Nashville shooting brought up during Senate debate

After the shooting Monday at the Covenant School, a private religious elementary school in Nashville, Tennessee, that left six people dead, including three nine-year-old students, Cooper criticized GOP lawmakers for moving ahead with the override vote, calling it “outrageous” that Republicans wanted to “eliminate strong NC background checks and make it easier for dangerous people to buy guns and take them on some school grounds.”

Republican bill sponsors have pushed back against the notion that the permit law is necessary, and say that the vast majority of people applying for permits are law-abiding citizens — not criminals or others intending to commit gun violence — who shouldn’t need to go through an “arbitrary” process of getting approval from their sheriff’s office.

Sen. Danny Britt, a Lumberton Republican and one of the bill’s primary sponsors, said Tuesday that SB 41 would protect gun rights, and wouldn’t make communities less safe. He also challenged the idea that the bill would’ve had any bearing on a shooting like the one in Nashville.

On the other hand, Britt said, one of the other measures in the bill — which would allow people attending religious services at places of worship that also serve as schools, or have attached schools, to carry guns — would make it easier for church-goers and other worshipers to protect themselves.

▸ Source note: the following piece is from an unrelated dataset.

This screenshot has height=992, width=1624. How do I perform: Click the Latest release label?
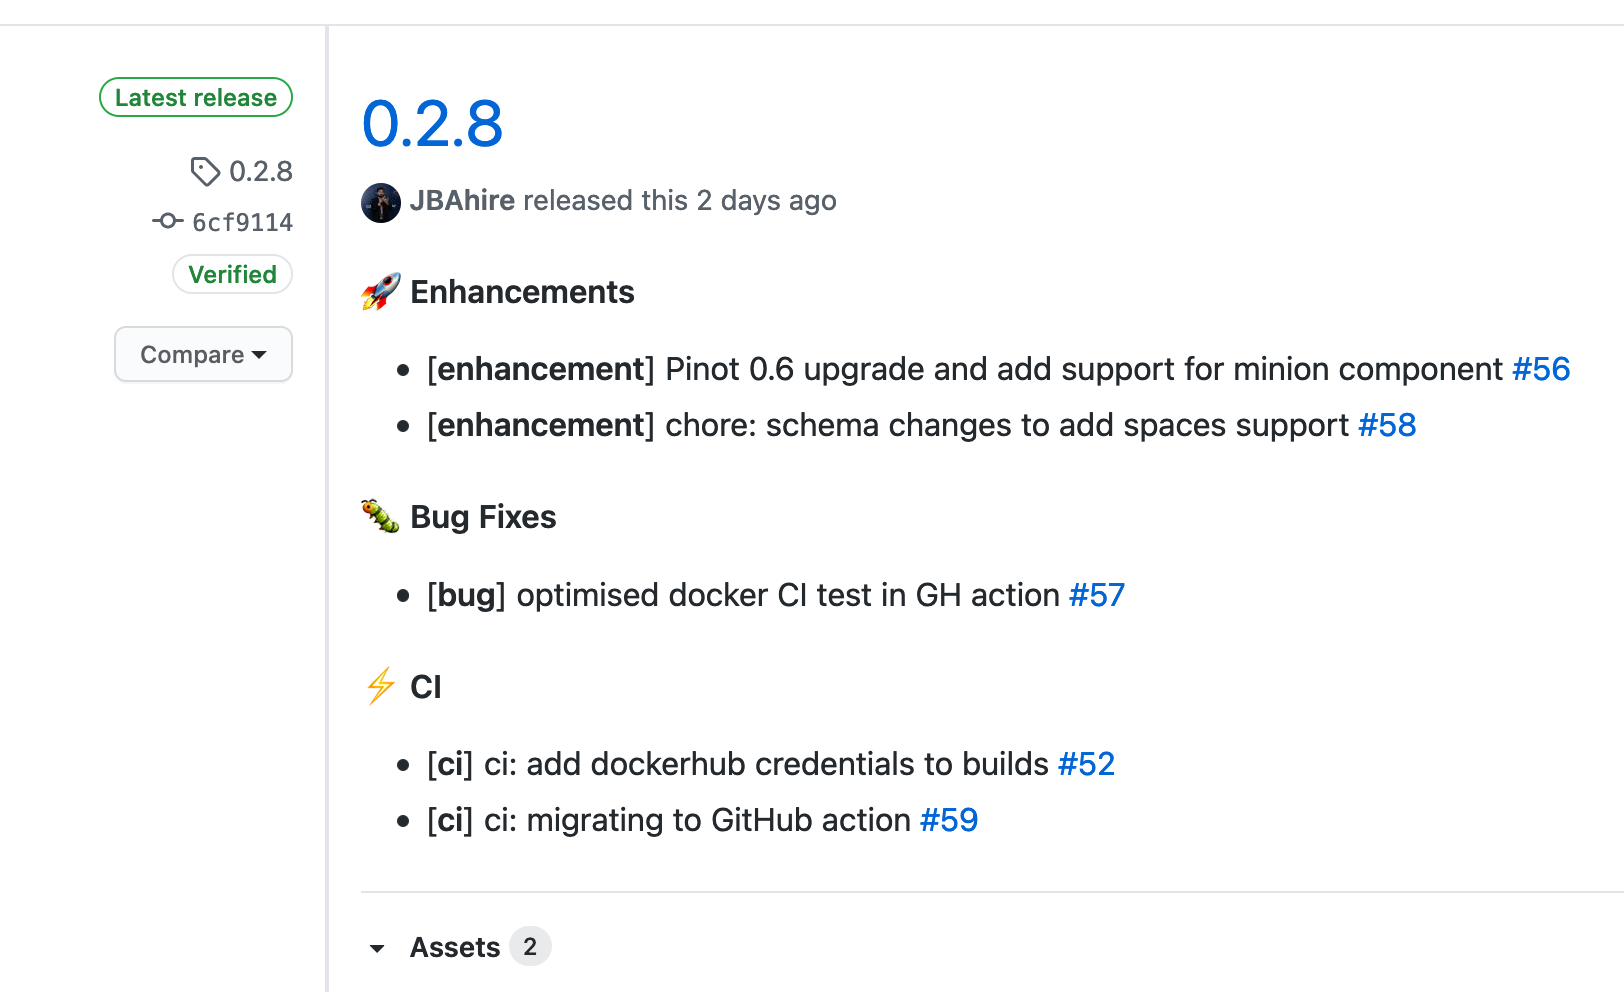tap(196, 97)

“I would hope that no one uses the tragedy that occurred in Nashville to score political points,” Britt said on the Senate floor. “What we’re doing in this bill would not impact the situation in Nashville. What we’re doing in this bill would not make people less safe.”

Sen. Sydney Batch, a Democrat from Apex, spoke against the bill. Batch said despite being a gun owner herself, she was opposed to repealing the permit law, especially because of the loophole that could allow people who have committed crimes to obtain guns through private sales that don’t require a federal background check.

“This isn’t scoring political points,” Batch said. “This is a personal experience that I and thousands of other parents across the state worry about every single day.”